Nebeker sets up shop one afternoon at the labs of Spectra-Physics in
Mountain View, California, where he can use a laser capable of generating
7-nanosecond pulses of brilliant green laser light. The camera he brought shoots only two frames; Nebeker wants a pair of sequential pictures—an ultrashort movie, essentially—that will mark the progress of the light over a short period of time.
The laser light will travel through a series of spaces as it bounces through angled mirrors that face each other in pairs along a 9-foot-long table. A 7-foot-long pulse of light will travel through the mirror course in 90 nanoseconds.
With a camera capable of shooting 10-nanosecond frames, the trick is figuring out which 10 nanoseconds to capture, there being 90 million such periods in one second alone. There is little time for reaction lag, and even though the laser’s hardware generates a pulse to trigger Nebeker’s camera at the same time that it triggers the laser, the circuitry and the 20-foot cable attaching laser to camera add nanoseconds of delay here and there.

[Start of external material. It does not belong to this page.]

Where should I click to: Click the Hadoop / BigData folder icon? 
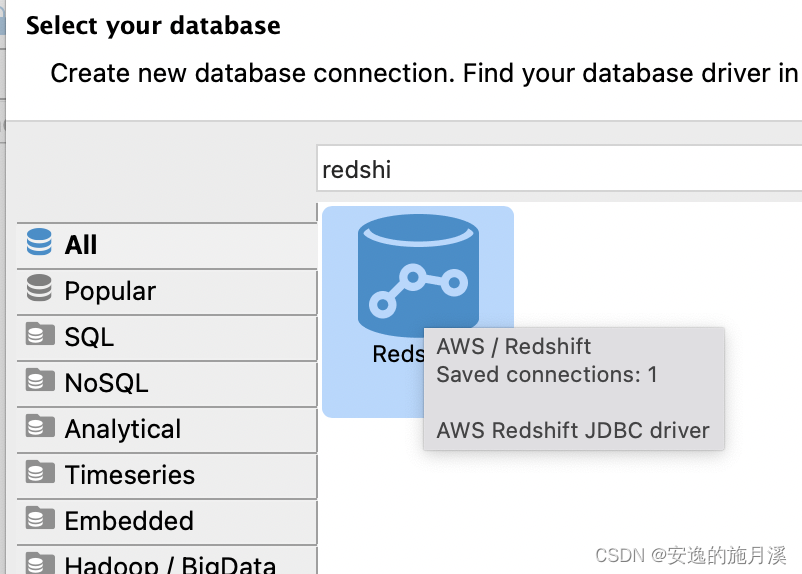(x=39, y=563)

In order to capture the image, Nebeker has to measure and synchronize the delay of the laser with the delay of the camera. Employing a trial-and-error process, he ultimately gets the camera to switch on precisely while the pulse is passing through the mirrors. As predicted, a 100-nanosecond exposure produces an image showing, in the first frame, the entire 90-foot course lit up; the second frame is dark. He then cuts exposure time down to 50 nanoseconds, which produces a first-frame image showing half the course illuminated. The second frame, however, remains dark. Tweaking the delay between frames, he produces a second frame that shows the tail end of the pulse disappearing into the terminating “beam dump” box at the far end of the mirror course.

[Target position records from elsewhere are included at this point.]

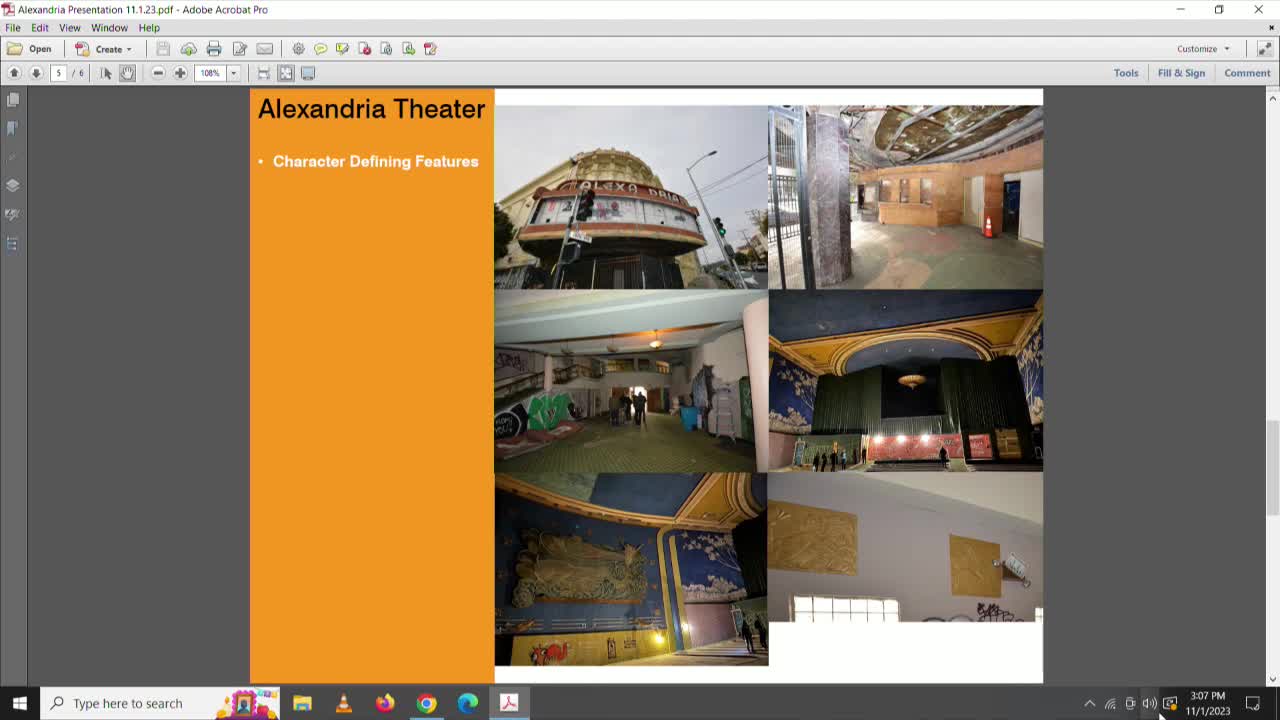
Task: Enable reading mode view
Action: [308, 72]
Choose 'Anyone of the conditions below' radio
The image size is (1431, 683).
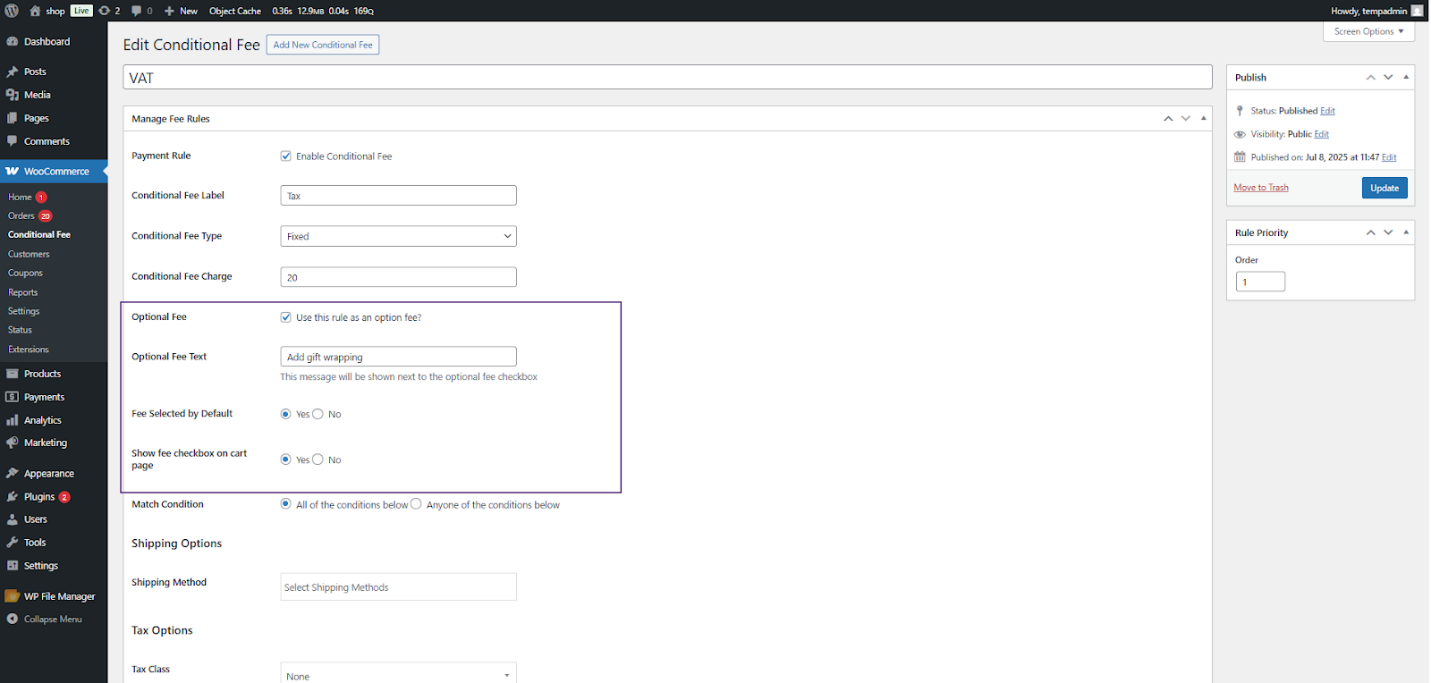[416, 505]
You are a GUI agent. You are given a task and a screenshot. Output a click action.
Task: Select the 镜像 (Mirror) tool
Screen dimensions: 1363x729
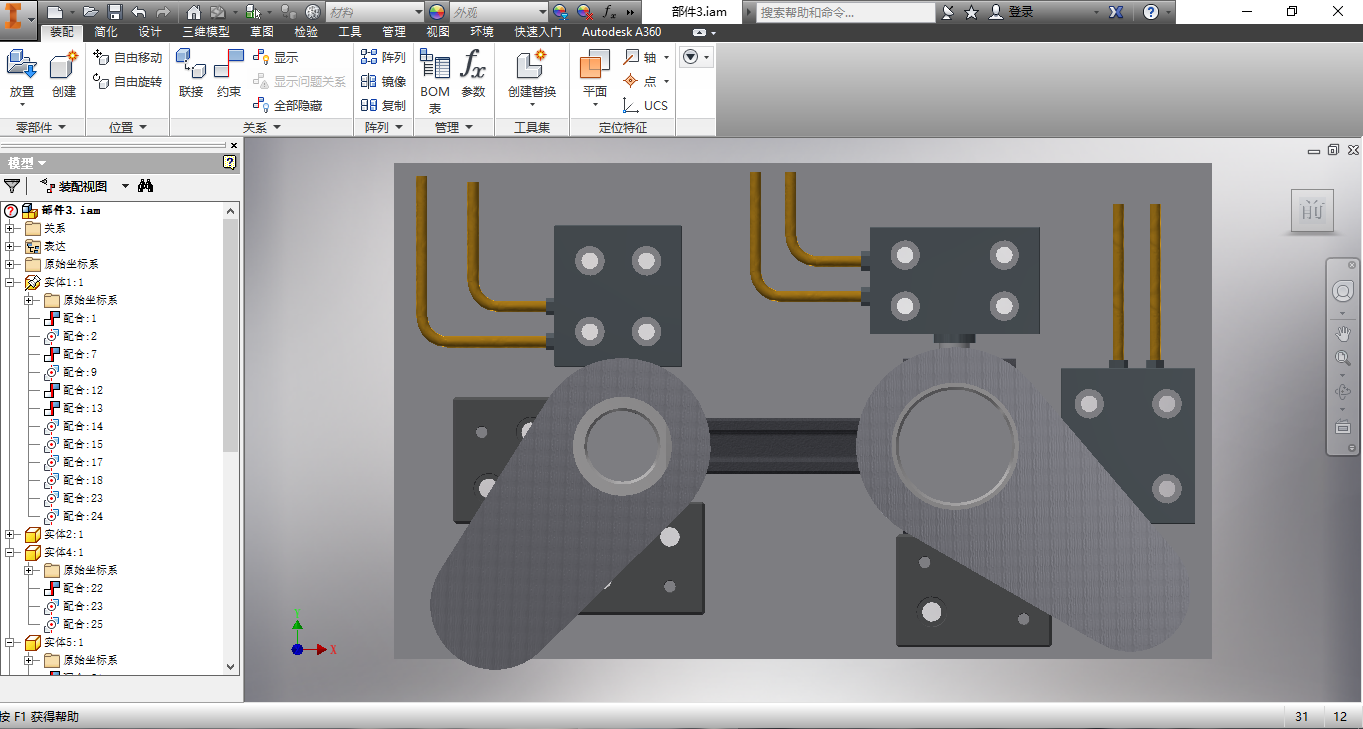(384, 81)
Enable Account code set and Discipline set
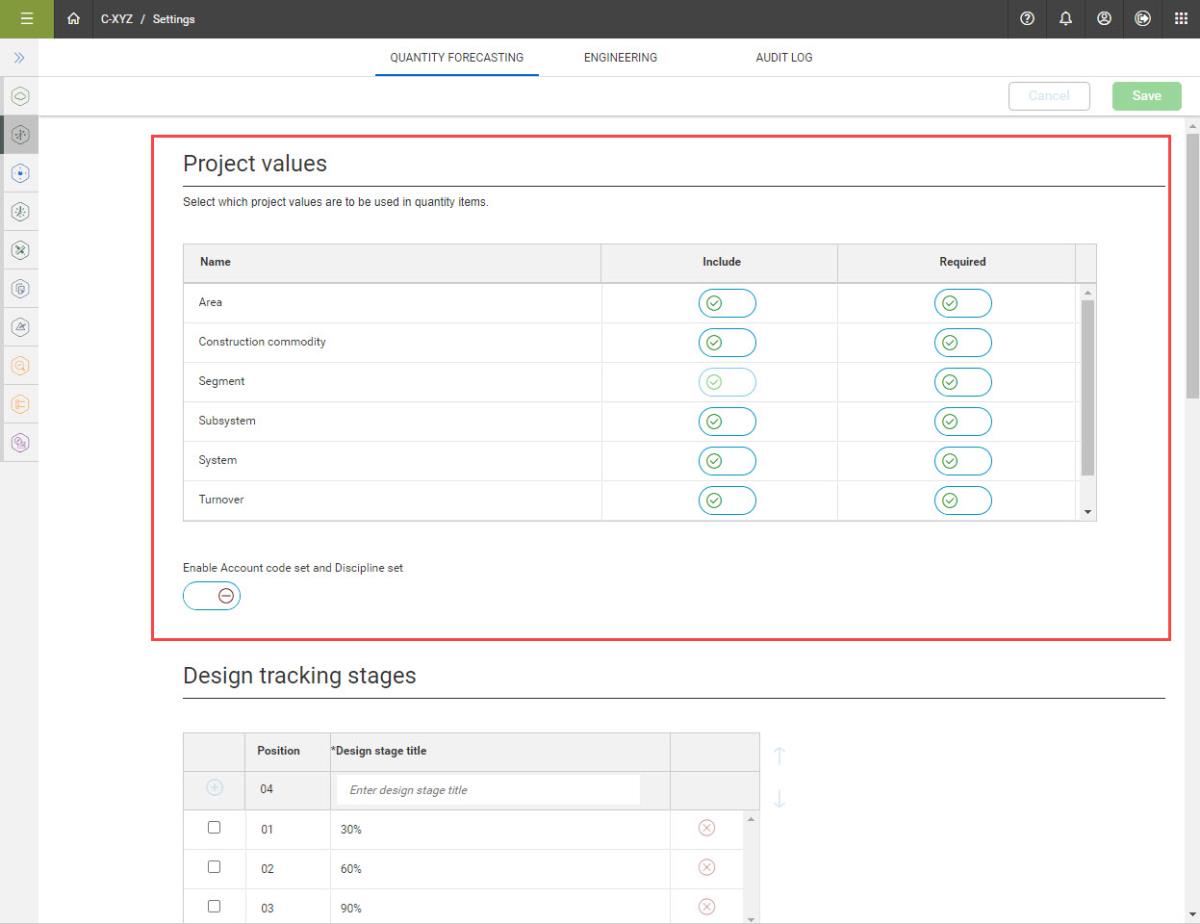This screenshot has height=924, width=1200. pos(212,596)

Nebeker adjusts the exposure time to 10 nanoseconds, the camera’s limit, and the attending Spectra-Physics engineers begin to get excited about what they’re seeing. As expected, the computer screen shows a first frame in which only one leg of the mirror course has laser light in it. The rest is dark. In the second frame, also 10 nanoseconds long and exposed after 10 nanoseconds’ delay, a leg of the course two over from the first is illuminated. Nebeker has captured two discrete portraits of a laser light beam traveling within the 90-foot course.

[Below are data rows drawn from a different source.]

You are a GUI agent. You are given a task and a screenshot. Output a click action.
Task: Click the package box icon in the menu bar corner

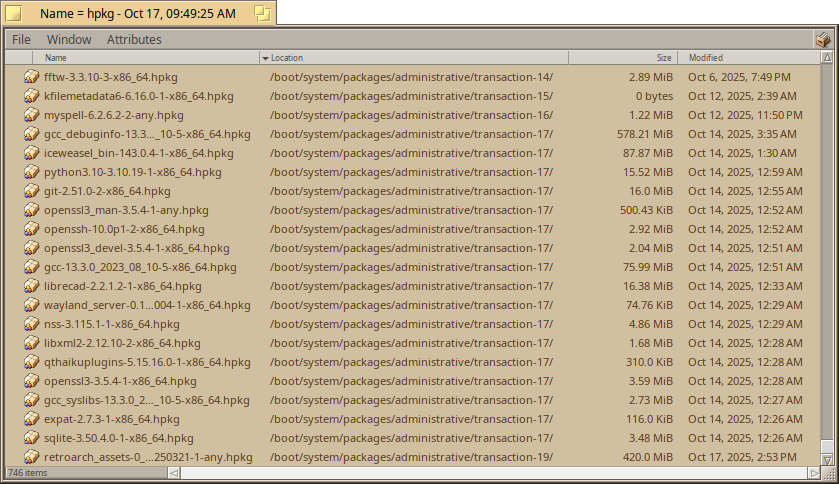point(823,39)
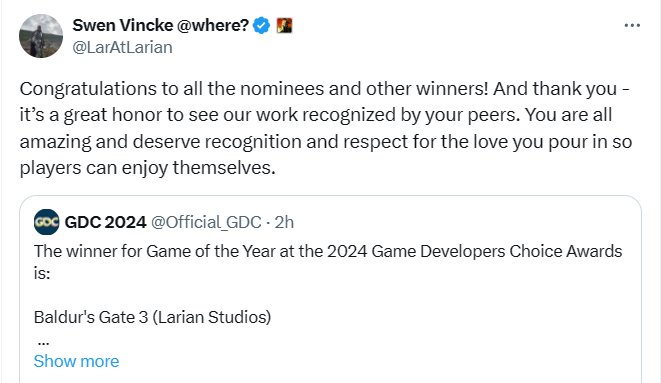Click the truncation ellipsis above Show more
The image size is (661, 383).
(x=43, y=343)
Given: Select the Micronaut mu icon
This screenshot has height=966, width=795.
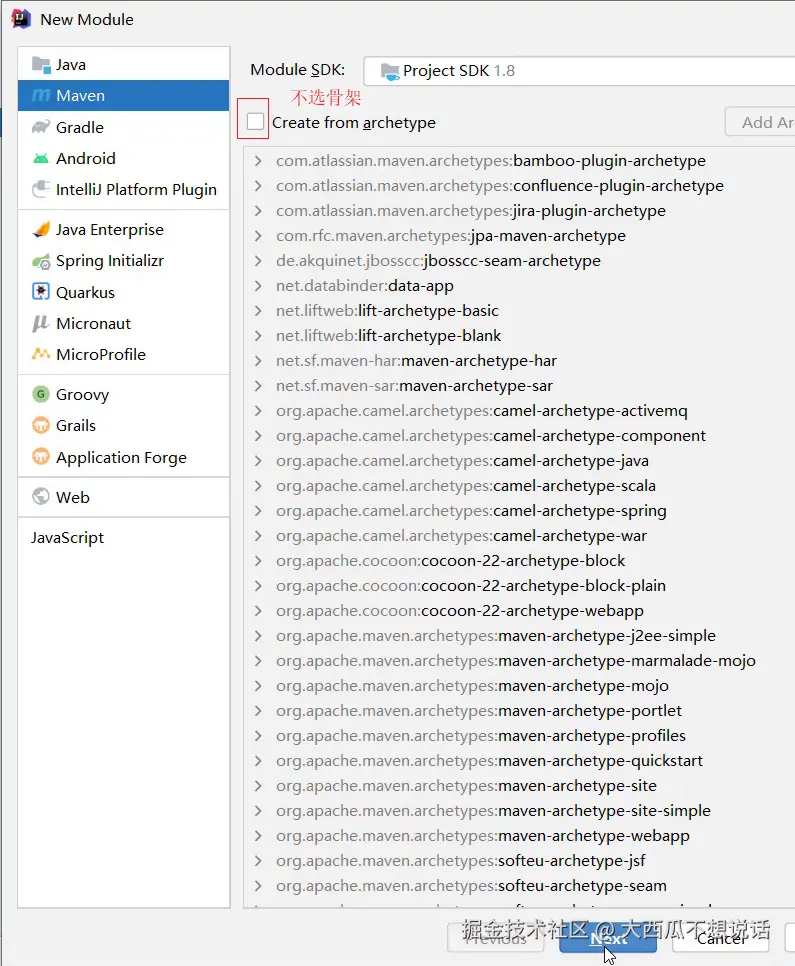Looking at the screenshot, I should (x=41, y=324).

The grainy black-and-white digital images would not pass muster with John Woo. Nonetheless, they show light the way science fiction has long depicted it—moving as a discrete packet across a short space (think of Kirk’s phaser, set to stun, in the old Star Trek). The small crowd of engineers is delighted. “I think we need one of those!” one engineer calls out as he looks longingly at the Cordin Model 220 camera.